Woodmere Art Museum, Art museum in Chestnut Hill, Philadelphia, United States.
Woodmere Art Museum is an art museum in Chestnut Hill, a neighborhood in Northwest Philadelphia, housed in a Victorian stone mansion set within large wooded grounds. The interior rooms display paintings, prints, and sculptures, while additional works are placed outside among the trees and garden paths.
Charles Knox Smith, a Philadelphia businessman, donated his home and personal art collection to the public in 1940, which is how the museum came into being. Over the following decades, the collection grew through gifts and purchases while the house kept its original character.

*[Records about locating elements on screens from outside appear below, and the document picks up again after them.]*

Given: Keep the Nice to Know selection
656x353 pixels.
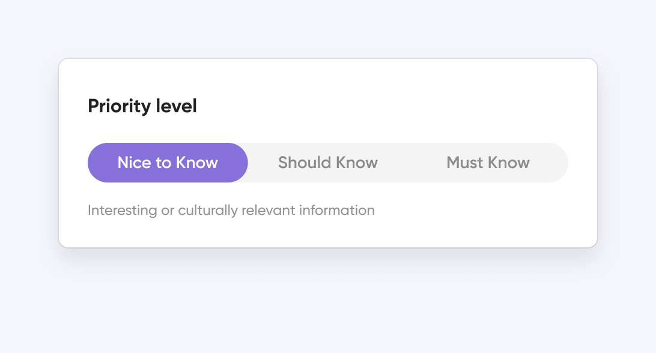Looking at the screenshot, I should click(168, 163).
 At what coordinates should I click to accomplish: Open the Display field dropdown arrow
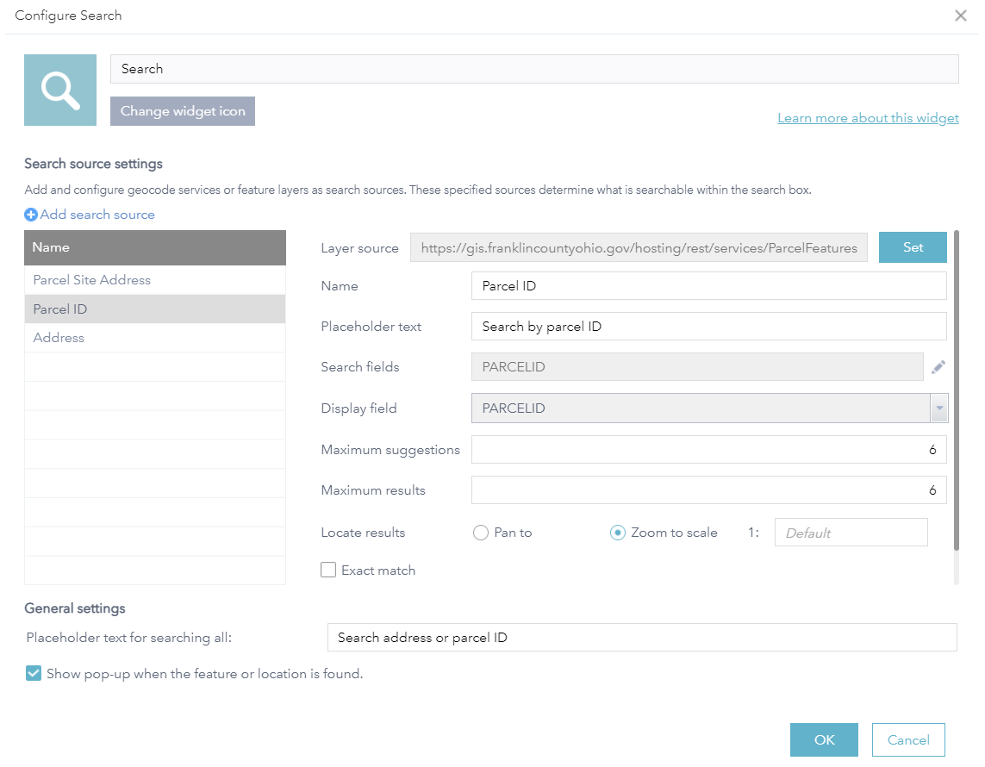click(939, 408)
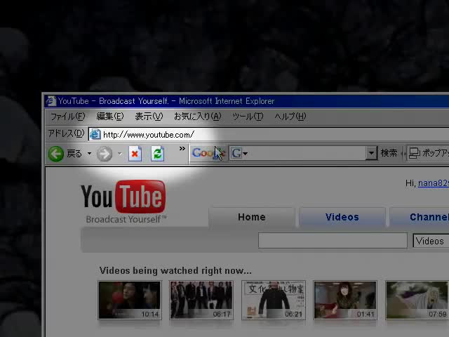Open the Google search box dropdown arrow

(371, 153)
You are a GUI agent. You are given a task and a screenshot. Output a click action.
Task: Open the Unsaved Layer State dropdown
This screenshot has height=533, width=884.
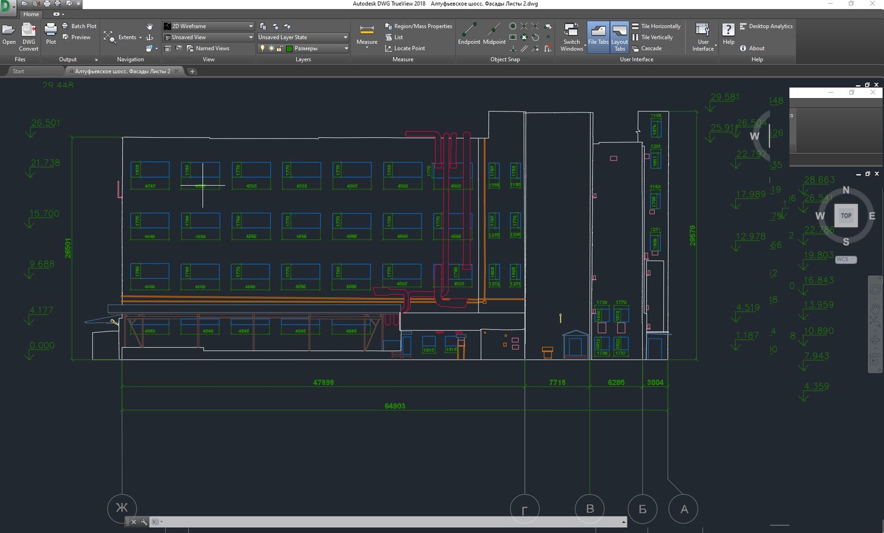pos(345,37)
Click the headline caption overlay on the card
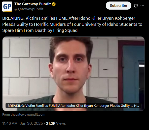149x130 pixels. coord(73,106)
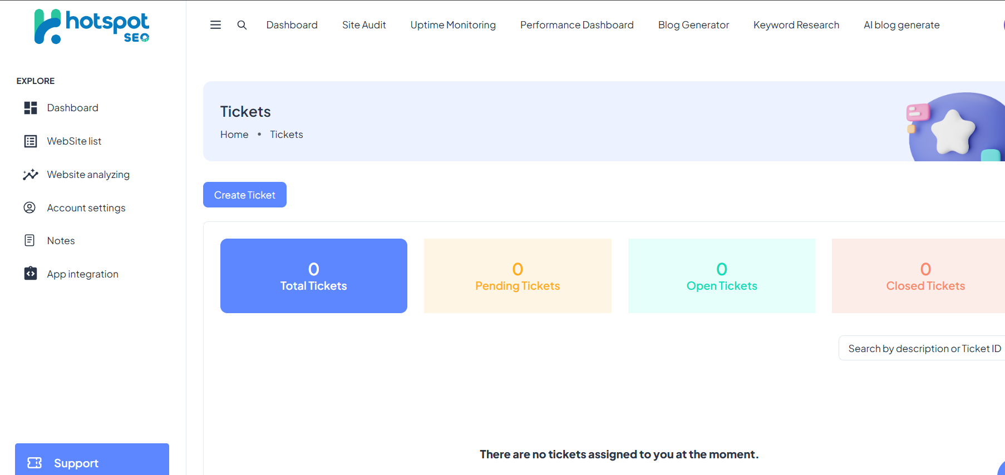The width and height of the screenshot is (1005, 475).
Task: Click the Support ticket icon
Action: click(x=35, y=463)
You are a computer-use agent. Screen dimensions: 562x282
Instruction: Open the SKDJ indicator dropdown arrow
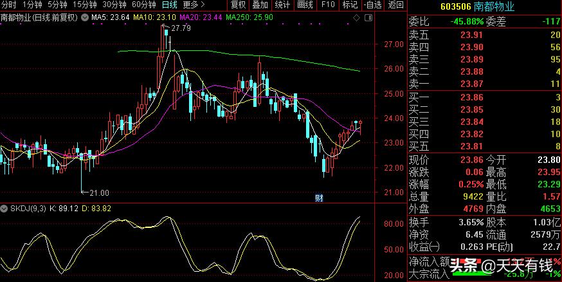click(4, 209)
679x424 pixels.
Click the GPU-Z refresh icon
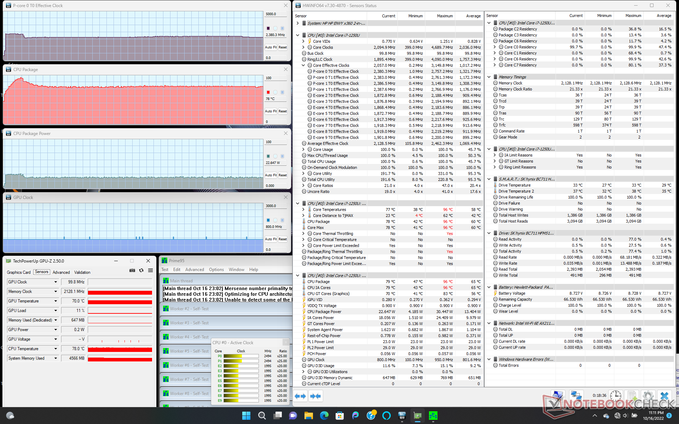[141, 270]
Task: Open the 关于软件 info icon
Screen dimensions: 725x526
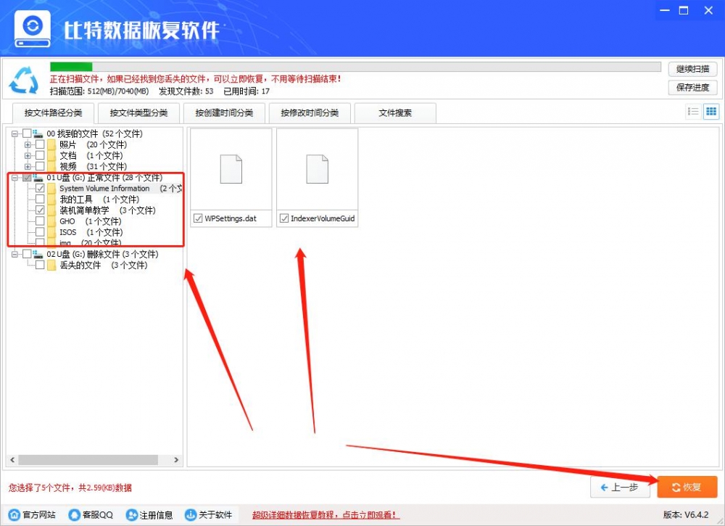Action: coord(190,515)
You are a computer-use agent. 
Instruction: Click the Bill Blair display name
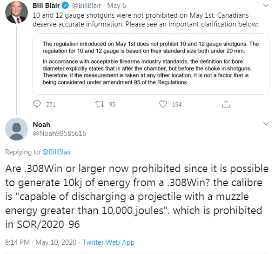(x=47, y=6)
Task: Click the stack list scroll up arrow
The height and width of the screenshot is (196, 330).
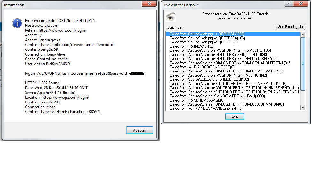Action: click(x=303, y=34)
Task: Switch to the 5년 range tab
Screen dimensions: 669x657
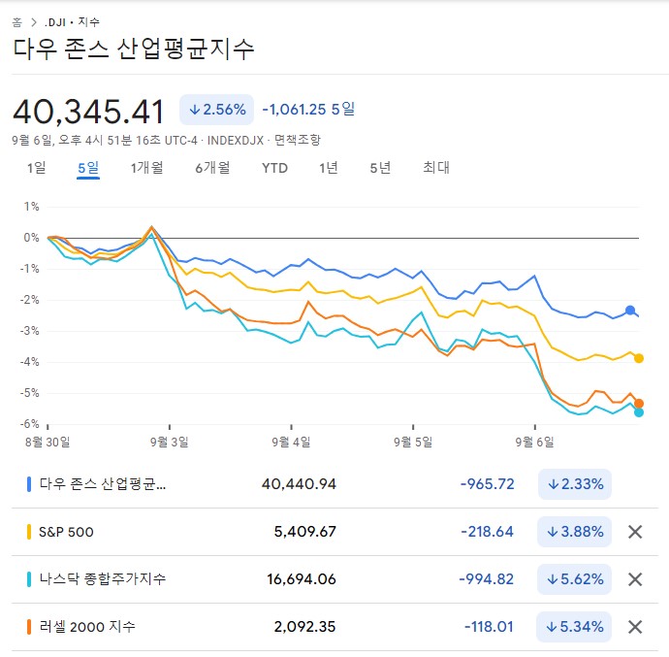Action: pos(380,168)
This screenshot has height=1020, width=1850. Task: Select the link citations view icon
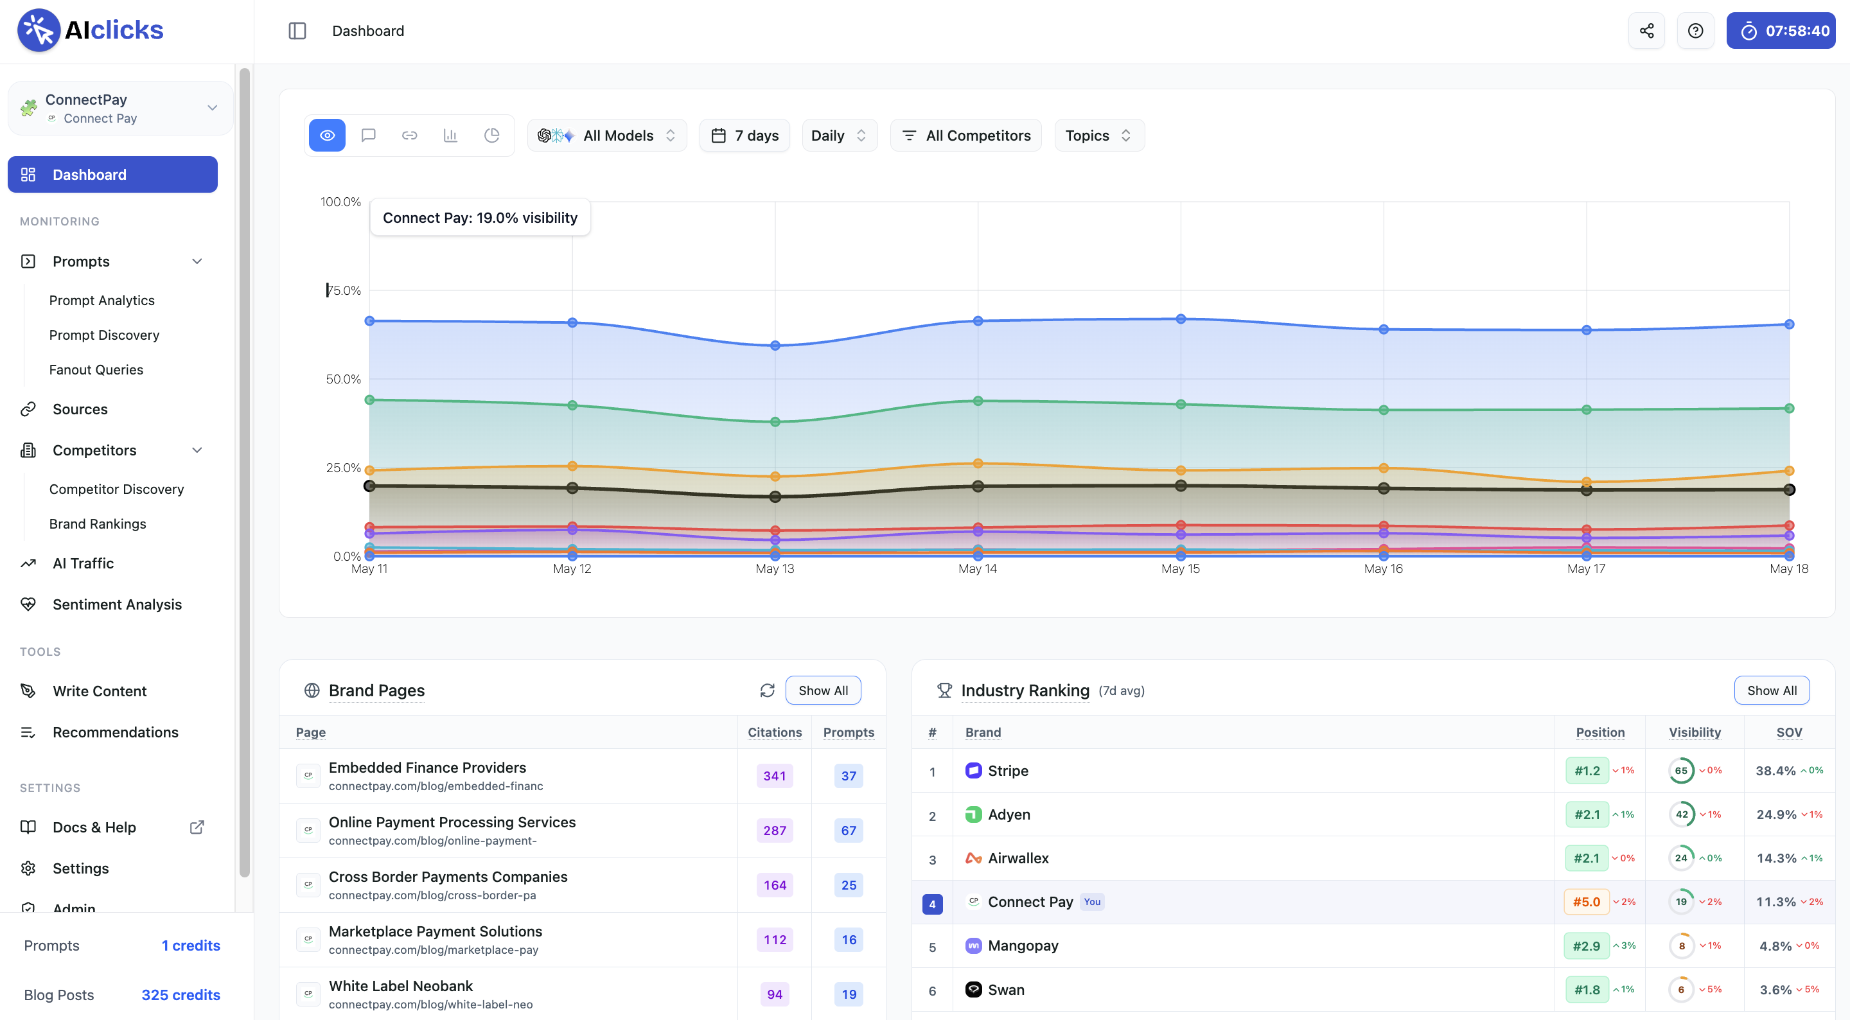point(409,136)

The collection focuses on artists from the Philadelphia area, with paintings, prints, and sculptures displayed throughout the rooms of the old house. Visitors moving from room to room get a sense of how local art has changed over generations, from 19th-century landscapes to more recent works.
The museum is open Wednesday through Sunday, so visitors have several days to choose from when planning a trip. Those who want to see the outdoor sculptures should come on a dry day, since the garden paths are exposed to the weather.
Even though the building was turned into a museum, the interior was never fully converted into standard gallery rooms, so many works still hang in the original layout of the house. This gives the visit a feeling closer to walking through a lived-in home than through a conventional exhibition space.